# [Apply what you read]
1 - From the passage on processing hardware, list each device that it gives as an example of a user interface that may be connected to the bus.
2 - According to the passage on processing hardware, what may the processing system be implemented with?
3 - Quote the passage on processing hardware word for word, starting at "The methods disclosed" and ending at "modified without departing from the scope of the claims.".

# [Selected extract]
************

The various illustrative logical blocks, modules and circuits described in connection with the present disclosure may be implemented or performed with a general-purpose processor, a digital signal processor (DSP), an application specific integrated circuit (ASIC), a field programmable gate array signal (FPGA) or other programmable logic device (PLD), discrete gate or transistor logic, discrete hardware components or any combination thereof designed to perform the functions described herein. A general-purpose processor may be a microprocessor, but in the alternative, the processor may be any commercially available processor, controller, microcontroller or state machine. A processor may also be implemented as a combination of computing devices, e.g., a combination of a DSP and a microprocessor, a plurality of microprocessors, one or more microprocessors in conjunction with a DSP core, or any other such configuration.

The steps of a method or algorithm described in connection with the present disclosure may be embodied directly in hardware, in a software module executed by a processor, or in a combination of the two. A software module may reside in any form of storage medium that is known in the art. Some examples of storage media that may be used include random access memory (RAM), read only memory (ROM), flash memory, erasable programmable read-only memory (EPROM), electrically erasable programmable read-only memory (EEPROM), registers, a hard disk, a removable disk, a CD-ROM and so forth. A software module may comprise a single instruction, or many instructions, and may be distributed over several different code segments, among different programs, and across multiple storage media. A storage medium may be coupled to a processor such that the processor can read information from, and write information to, the storage medium. In the alternative, the storage medium may be integral to the processor.

The methods disclosed herein comprise one or more steps or actions for achieving the described method. The method steps and/or actions may be interchanged with one another without departing from the scope of the claims. In other words, unless a specific order of steps or actions is specified, the order and/or use of specific steps and/or actions may be modified without departing from the scope of the claims.

The functions described may be implemented in hardware, software, firmware, or any combination thereof. If implemented in hardware, an example hardware configuration may comprise a processing system in a device. The processing system may be implemented with a bus architecture. The bus may include any number of interconnecting buses and bridges depending on the specific application of the processing system and the overall design constraints. The bus may link together various circuits including a processor, machine-readable media, and a bus interface. The bus interface may be used to connect a network adapter, among other things, to the processing system via the bus. The network adapter may be used to implement signal processing functions. For certain aspects, a user interface (e.g., keypad, display, mouse, joystick, etc.) may also be connected to the bus. The bus may also link various other circuits such as timing sources, peripherals, voltage regulators, power management circuits, and the like, which are well known in the art, and therefore, will not be described any further.

The processor may be responsible for managing the bus and general processing, including the execution of software stored on the machine-readable media. The processor may be implemented with one or more general-purpose and/or special-purpose processors. Examples include microprocessors, microcontrollers, DSP processors, and other circuitry that can execute software. Software shall be construed broadly to mean instructions, data, or any combination thereof, whether referred to as software, firmware, middleware, microcode, hardware description language, or otherwise. Machine-readable media may include, by way of example, random access memory (RAM), flash memory, read only memory (ROM), programmable read-only memory (PROM), erasable programmable read-only memory (EPROM), electrically erasable programmable Read-only memory (EEPROM), registers, magnetic disks, optical disks, hard drives, or any other suitable storage medium, or any combination thereof. The machine-readable media may be embodied in a computer-program product. The computer-program product may comprise packaging materials.

************

# [Data segment]

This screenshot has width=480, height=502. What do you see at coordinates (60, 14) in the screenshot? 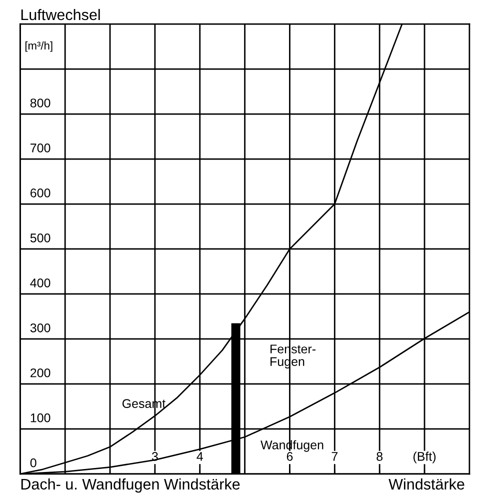
I see `chart-title: Luftwechsel` at bounding box center [60, 14].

************

# [Answers to each task]
1 - keypad, display, mouse, joystick

2 - A bus architecture.

3 -
The methods disclosed herein comprise one or more steps or actions for achieving the described method. The method steps and/or actions may be interchanged with one another without departing from the scope of the claims. In other words, unless a specific order of steps or actions is specified, the order and/or use of specific steps and/or actions may be modified without departing from the scope of the claims.